Written By: Aline Browning
Updated May 3, 2022
Lupus Can Sometimes Be Difficult To Diagnose
It took Melissa Kravitz nearly six years to finally receive a diagnosis of Systemic Lupus Erythematosus (SLE), which is the average for that diagnosis. For years she was convinced she had Rheumatoid Arthritis and Fibromyalgia and it wasn’t until doctors found that her achilles tendinitis was not responding to any treatment, that they came to the conclusion she has SLE. The diagnosis came about two years ago and she has gone through some changes to her lifestyle that she believes can bring comfort to others receiving a Lupus diagnosis.
“I’ll be 37 on Saturday,” Melissa shared. “I worked at the same nursing home for 17 years, but I can’t stand on my feet all day anymore. I gave that up and now I’m a substance abuse counselor. It’s a totally sedentary job.” When asked how she dealt with such a big change she stated, “I’ll admit that emotionally, it’s been hard to leave job prospects that I thought I was going to do.”
Symptoms of Systemic Lupus Erythematosus
Over half of people diagnosed with Lupus report having muscle weakness and pain. Particularly, pain in the feet and ankles. Many patients experience pain and swelling known as edema, which is a buildup of fluid in the extremities around the joints. Patients can also develop a condition called “Lupus Foot”, which is a painful deformity of the toes.
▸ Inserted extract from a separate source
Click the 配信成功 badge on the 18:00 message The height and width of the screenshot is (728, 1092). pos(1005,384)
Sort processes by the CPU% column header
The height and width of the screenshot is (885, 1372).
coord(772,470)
It is also associated with achilles tendinitis, toe-nail problems, hammer toes, and circulatory problems. Lupus is an inflammatory disease with symptoms that mimic those of Rheumatoid Arthritis and even affects the same areas of the body including hands and feet. The CDC refers to SLE as, “the great imitator” (CDC 2020), because its symptoms mimic other inflammatory diseases. The disease causes patients to endure painful symptomatic periods known as flares. Because there is no known cure for SLE, managing these flares is necessary for patient well-being.
In addition to achilles tendinitis, carpal tunnel, and SLE, Melissa also suffers from Raynaud’s disease which means her body temperature is lower than normal and her tolerance for cold temperatures is very low. SLE often presents a barrage of comorbidities, so an individual with this diagnosis is typically battling several conditions.
Treatment for SLE
“I take two immunosuppressors daily, I also have to take medication to be able to sleep. Otherwise, I would be up all night thinking about the important and unimportant. I have to sleep with my legs elevated and my heels up. I have to make sure my heels don’t touch the bed when I’m asleep or I wake up in pain. I also have carpal tunnel syndrome, so I have been sleeping on my back since I was diagnosed because it’s too painful to sleep on my arms. When it gets too painful, there are physical therapy exercises I do.”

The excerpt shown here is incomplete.